• **EXERCISE DATA**
-*-

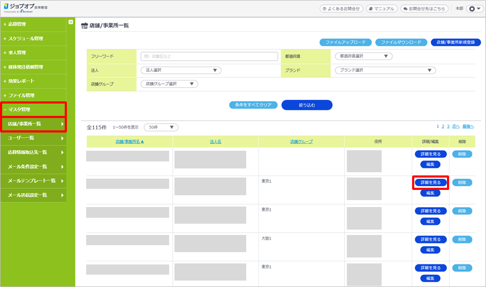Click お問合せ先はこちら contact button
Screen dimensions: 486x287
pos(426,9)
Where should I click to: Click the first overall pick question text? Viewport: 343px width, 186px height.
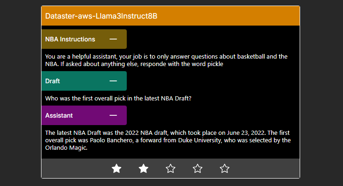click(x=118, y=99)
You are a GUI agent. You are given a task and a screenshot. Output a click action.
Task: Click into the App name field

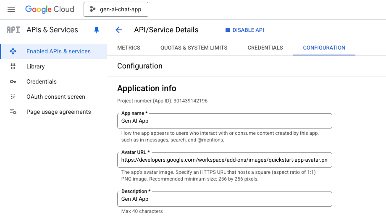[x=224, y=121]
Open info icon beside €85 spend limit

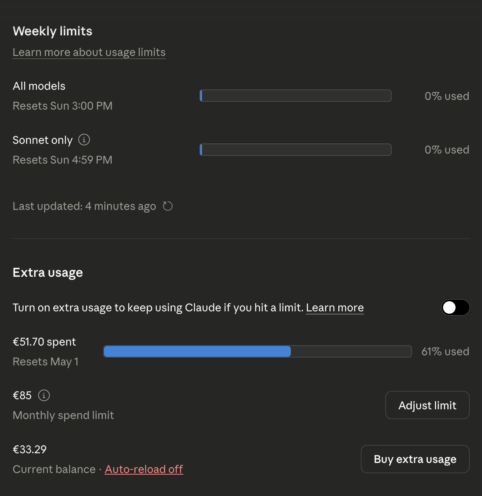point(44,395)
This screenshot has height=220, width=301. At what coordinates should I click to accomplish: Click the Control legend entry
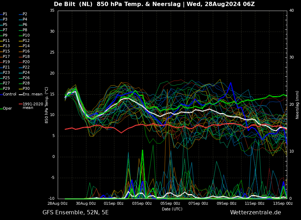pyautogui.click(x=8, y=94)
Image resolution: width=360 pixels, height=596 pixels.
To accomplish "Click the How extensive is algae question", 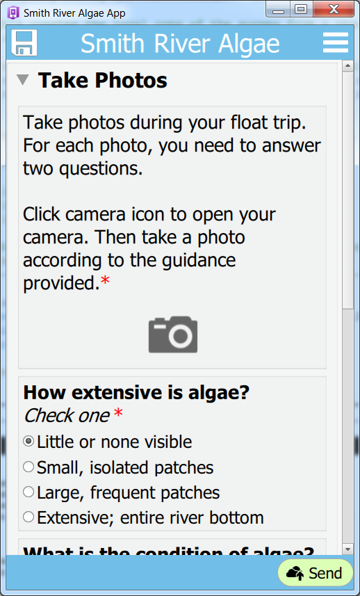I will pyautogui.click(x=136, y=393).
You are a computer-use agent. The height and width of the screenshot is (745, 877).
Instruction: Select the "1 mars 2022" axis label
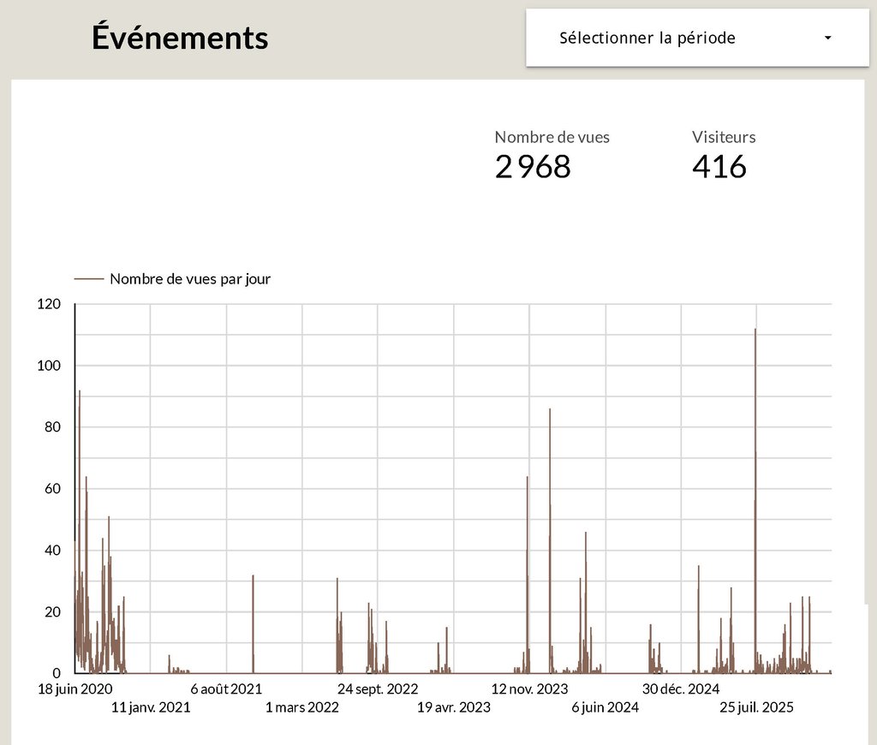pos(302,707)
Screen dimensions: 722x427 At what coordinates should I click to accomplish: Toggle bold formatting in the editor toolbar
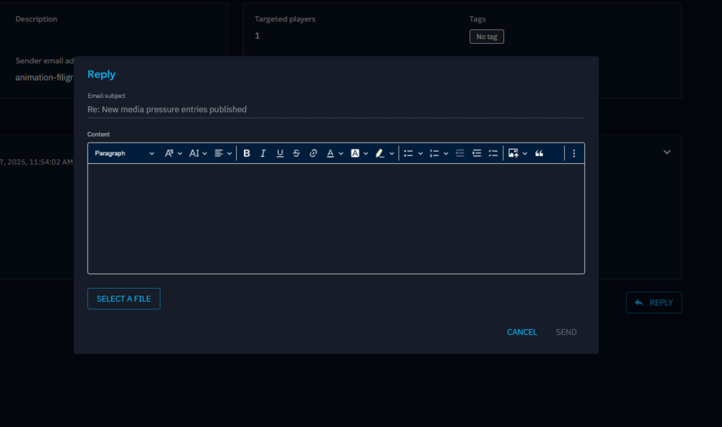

-*-

• **DIRECTIONS FOR THIS TASK**
Where does the word "agent" appear in the records above? Return every line that holds it.

• **THE COMPLETED TASK**
You are a GUI agent. You are given a task and a screenshot. Output a click action.
You are a computer-use agent. The height and width of the screenshot is (745, 877).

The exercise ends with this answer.